Health Innovation East partnered with Cambridge Wireless and One Nucleus to bring together the Cambridge dementia research community and discuss innovations that may help address how dementia is detected and treated.
The evening featured talks on a variety of innovative approaches spanning diagnostics, drug development, MedTech and digital technologies to apply to the multidisciplinary prevention and care of dementia patients.
Dr Louise Jopling, Commercial Director at Health Innovation East reflected on the evening, saying:
“If we are to make breakthroughs in health outcomes, and particularly dementia, it will require input from the full spectra of the dementia community. Through convening diverse communities from academia, charities, digital, MedTech and therapeutic arenas and innovators from start-ups to medium and large companies, we can give ourselves the best chance of delivering better outcomes through collaboration”.
Professor James Rowe from Cambridge University Hospitals NHS Foundation Trust gave a patient research-focused context to open the evening, explaining that there are over 800,000 living with dementia in the UK – a number set to double in the next 20 years – and stressing a need for greater focus on the prevention and early detection of the disease.

——

**Action item A:** Rewrite the dementia event write-up from "Professor James Rowe" down to "of the disease.", changing "stressing" to "emphasizing".
**Action item B:** Carry on the dementia event write-up from its last sentence.

**Dataset records:**
——

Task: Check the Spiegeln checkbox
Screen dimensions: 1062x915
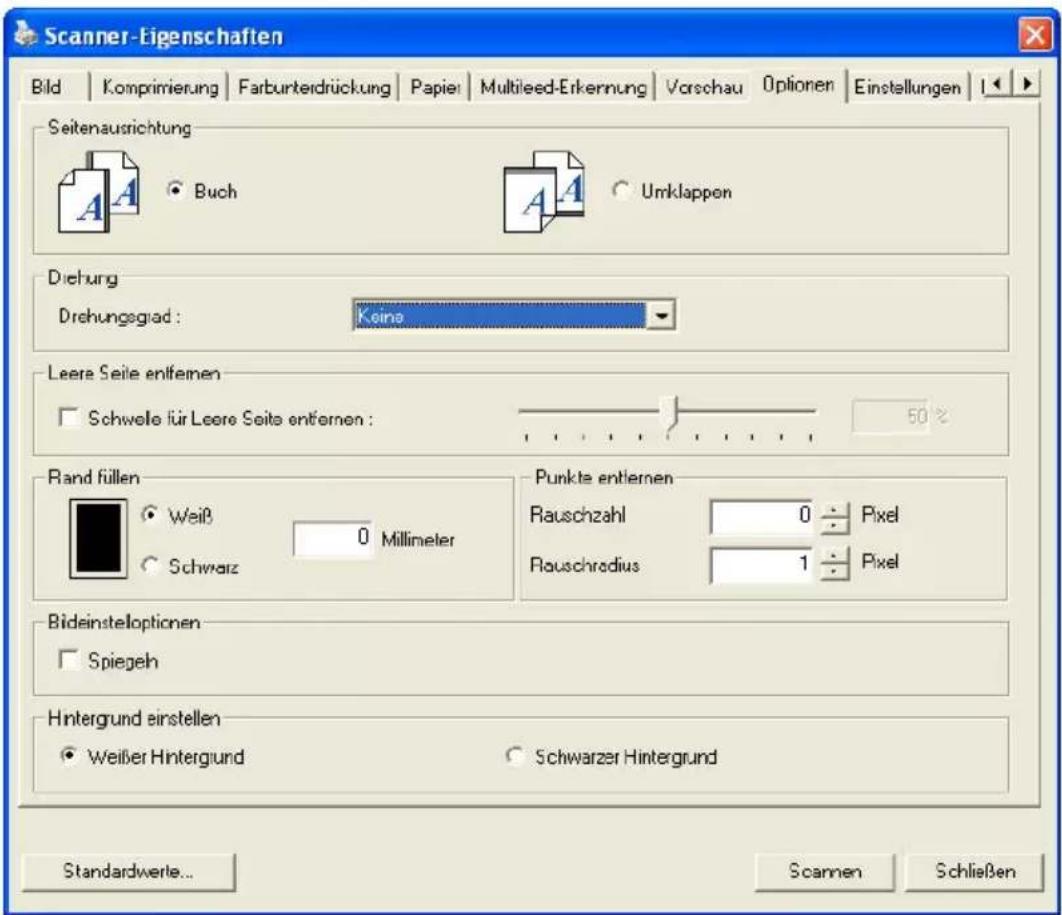Action: click(x=69, y=660)
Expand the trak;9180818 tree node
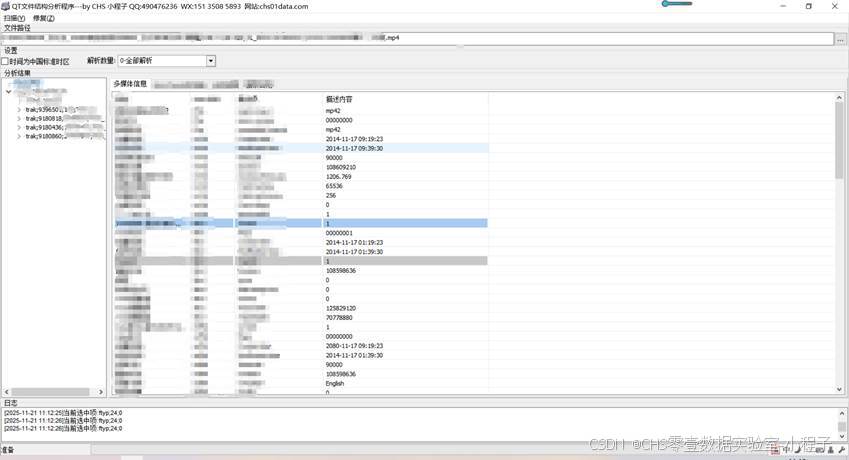 pyautogui.click(x=18, y=119)
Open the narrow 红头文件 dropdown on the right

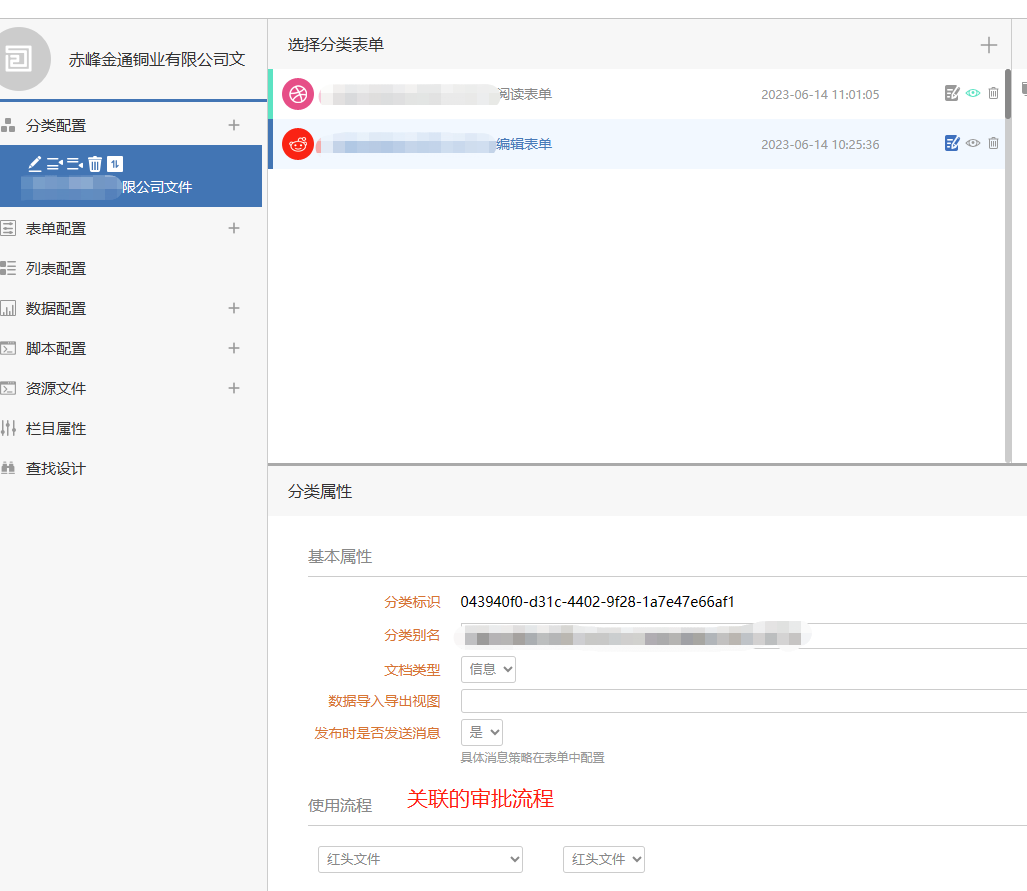(x=604, y=859)
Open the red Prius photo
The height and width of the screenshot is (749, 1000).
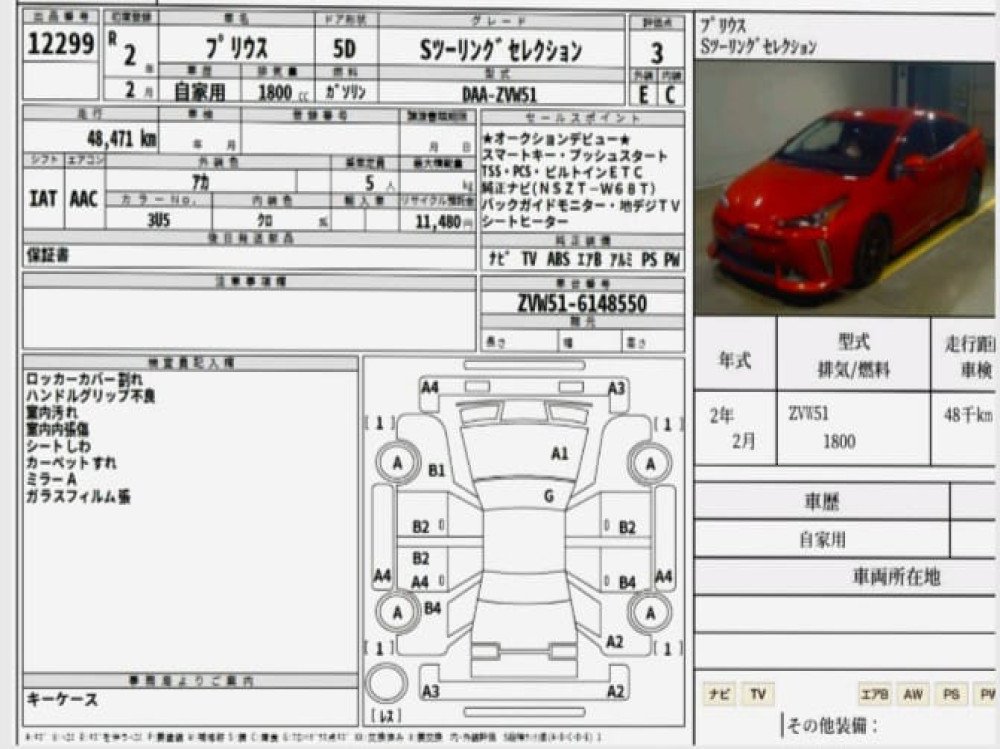(x=845, y=188)
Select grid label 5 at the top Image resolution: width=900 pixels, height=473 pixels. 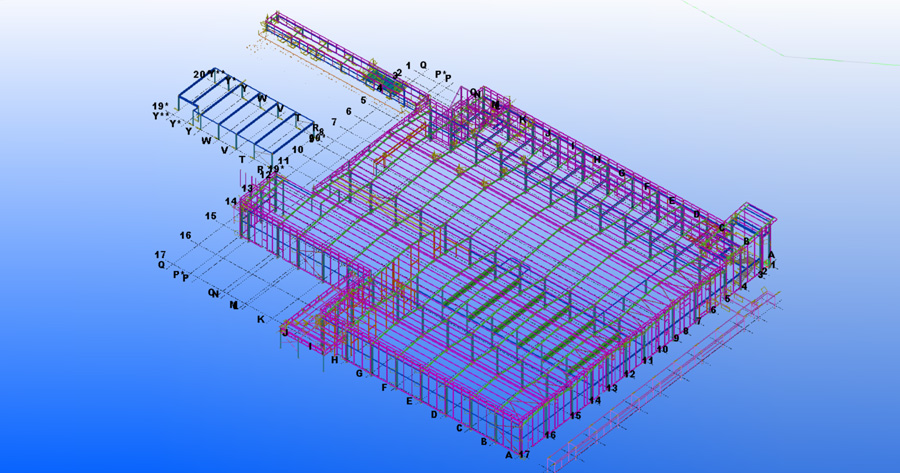tap(363, 101)
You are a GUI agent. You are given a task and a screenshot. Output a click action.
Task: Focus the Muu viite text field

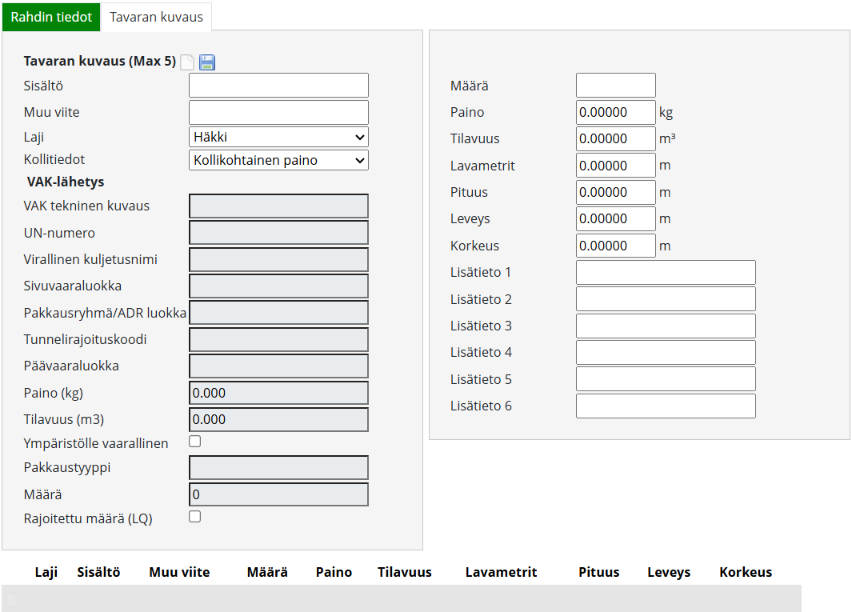(278, 112)
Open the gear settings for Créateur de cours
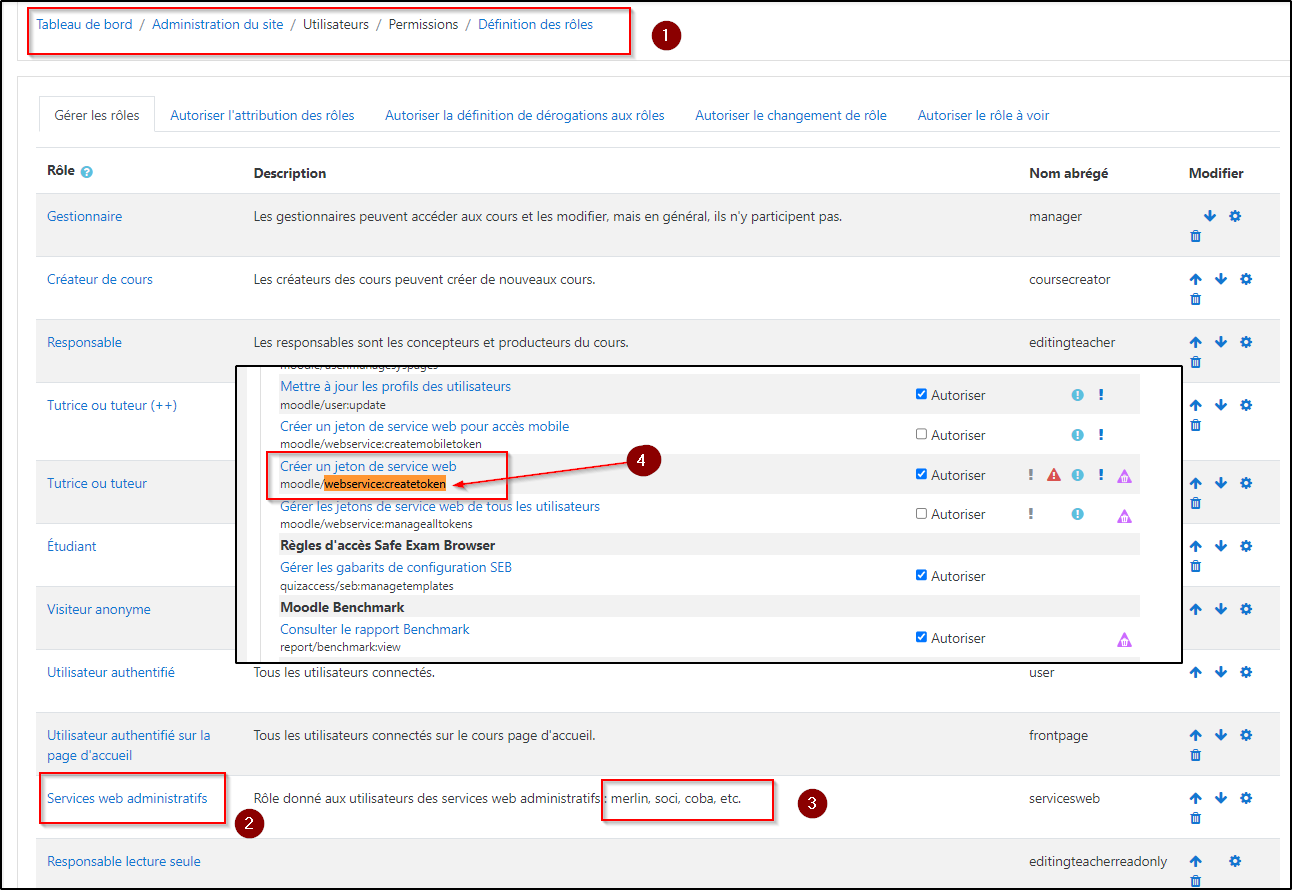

——

**Exercise answer A:**
Professor James Rowe from Cambridge University Hospitals NHS Foundation Trust gave a patient research-focused context to open the evening, explaining that there are over 800,000 living with dementia in the UK – a number set to double in the next 20 years – and emphasizing a need for greater focus on the prevention and early detection of the disease.

**Exercise answer B:**
Collaboration was the key theme of the night, as Carol Routledge from Alzheimer’s Research UK explained how ARUK are expanding their Drug Discovery Institutions (DDIs), which pair world class academics with industry leaders to overcome the challenges of drug discovery development. The current DDIs in Cambridge, Oxford and University College London have proven so successful that the universities are looking at how the model could be applied to psychiatry.
Declan Jones from Johnson & Johnson Innovation spoke passionately about how unmet clinical need calls for an innovative approach whilst praising the appetite for the research and innovation community to collaborate.
Dr Hakim Yadi, Co-Founder and chief executive of Closed Loop Medicine, talked about closing the loop between physician, patient and their medical information, and called for the dementia community to look at how drugs, therapy and social prescribing are all currently used in disconnected ways.
Dr Yadi reflected:
“Digital health? It’s just health. We don’t talk about digital banking or digital shopping; it’s just how it’s done in the 21st century”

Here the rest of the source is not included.